# Written instruction A:
Translate this sentence from the post on following Jesus below into Spanish: "He sent them out two by two so they could encourage one another, help one another, and hold one another accountable."
# Written instruction B:
Write a continuation of the post on following Jesus, picking up after its final sentence below.

# Text block:
***
Tag Archives: John the Baptist

Disaster Relief and Following Jesus

Jesus called people to follow him. 

Those who answered his call had the wonderful experience of watching and learning from the Master himself. They learned Jesus’ message. They saw his compassion for people. 

Then Jesus sent his followers out. He gave them his authority so they could represent him, so they could do as he was doing. He sent them out two by two so they could encourage one another, help one another, and hold one another accountable. 

After going out, Jesus’ disciples would gather and report to Jesus all they had accomplished. These were times of rejoicing and affirmation. They were also times of learning more from the Lord so they could go and do more. 

Gather then go. Go then gather. This is the rhythm of a healthy spiritual life. Jesus calls us to himself, to gather with other believers. While gathered, we are equipped, encouraged, and empowered to carry out the mission, to be ambassadors for Christ in this dark and corrupt age.
***
# Data section:
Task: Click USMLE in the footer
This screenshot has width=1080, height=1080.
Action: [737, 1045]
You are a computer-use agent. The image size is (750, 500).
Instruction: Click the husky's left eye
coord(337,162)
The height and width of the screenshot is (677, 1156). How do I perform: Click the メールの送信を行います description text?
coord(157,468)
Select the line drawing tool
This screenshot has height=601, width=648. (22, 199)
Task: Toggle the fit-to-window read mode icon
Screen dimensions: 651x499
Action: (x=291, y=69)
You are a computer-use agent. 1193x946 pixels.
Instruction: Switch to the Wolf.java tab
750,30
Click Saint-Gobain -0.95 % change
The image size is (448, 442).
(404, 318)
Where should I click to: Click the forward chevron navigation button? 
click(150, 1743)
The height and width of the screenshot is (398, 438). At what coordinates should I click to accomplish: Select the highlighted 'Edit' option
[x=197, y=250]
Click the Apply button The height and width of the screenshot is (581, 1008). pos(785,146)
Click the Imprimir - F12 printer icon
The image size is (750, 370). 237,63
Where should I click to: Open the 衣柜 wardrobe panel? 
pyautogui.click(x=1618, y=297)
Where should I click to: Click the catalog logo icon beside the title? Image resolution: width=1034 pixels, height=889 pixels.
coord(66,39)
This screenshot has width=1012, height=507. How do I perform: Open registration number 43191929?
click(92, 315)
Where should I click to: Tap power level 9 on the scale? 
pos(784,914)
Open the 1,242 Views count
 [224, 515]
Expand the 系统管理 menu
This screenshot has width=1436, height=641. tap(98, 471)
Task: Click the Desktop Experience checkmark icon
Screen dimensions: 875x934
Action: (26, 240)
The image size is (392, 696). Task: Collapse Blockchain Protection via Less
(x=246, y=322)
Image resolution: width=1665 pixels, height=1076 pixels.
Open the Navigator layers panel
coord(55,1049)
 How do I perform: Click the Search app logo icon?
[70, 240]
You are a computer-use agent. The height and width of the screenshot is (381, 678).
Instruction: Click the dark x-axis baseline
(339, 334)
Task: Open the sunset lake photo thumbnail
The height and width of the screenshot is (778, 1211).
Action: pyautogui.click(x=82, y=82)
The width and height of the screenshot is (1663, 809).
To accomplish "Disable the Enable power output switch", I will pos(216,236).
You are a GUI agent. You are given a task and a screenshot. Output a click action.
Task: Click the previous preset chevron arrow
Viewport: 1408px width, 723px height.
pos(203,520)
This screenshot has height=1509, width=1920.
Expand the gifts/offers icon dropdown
***
# Written reply A:
Los envió de dos en dos para que pudieran animarse unos a otros, ayudarse unos a otros y pedirse cuentas unos a otros.

# Written reply B:
The Gospel writers tell us what the disciples did when they were sent out by Jesus. Mark 6:12-13 is typical: “So they went out and preached that people should repent. They drove out many demons, anointed many sick people with oil and healed them” (CSB). In other words, they did the same things that Jesus was doing. 

They proclaimed Jesus’ message: “that people should repent.” To repent means to turn away from disobeying God and become followers of Jesus by putting saving faith in him. Christians are first and foremost a people with a message. Jesus sends us to tell others about the forgiveness and eternal life that is available because of his death and resurrection. We urge people to join us in following Jesus. 

The disciples also drove out demons from those who were demon possessed, and they healed people from their illnesses. Like Jesus, they helped people with both their spiritual and their physical needs. Meeting people’s needs was an expression of God’s love that highlighted their message and affirmed its validity.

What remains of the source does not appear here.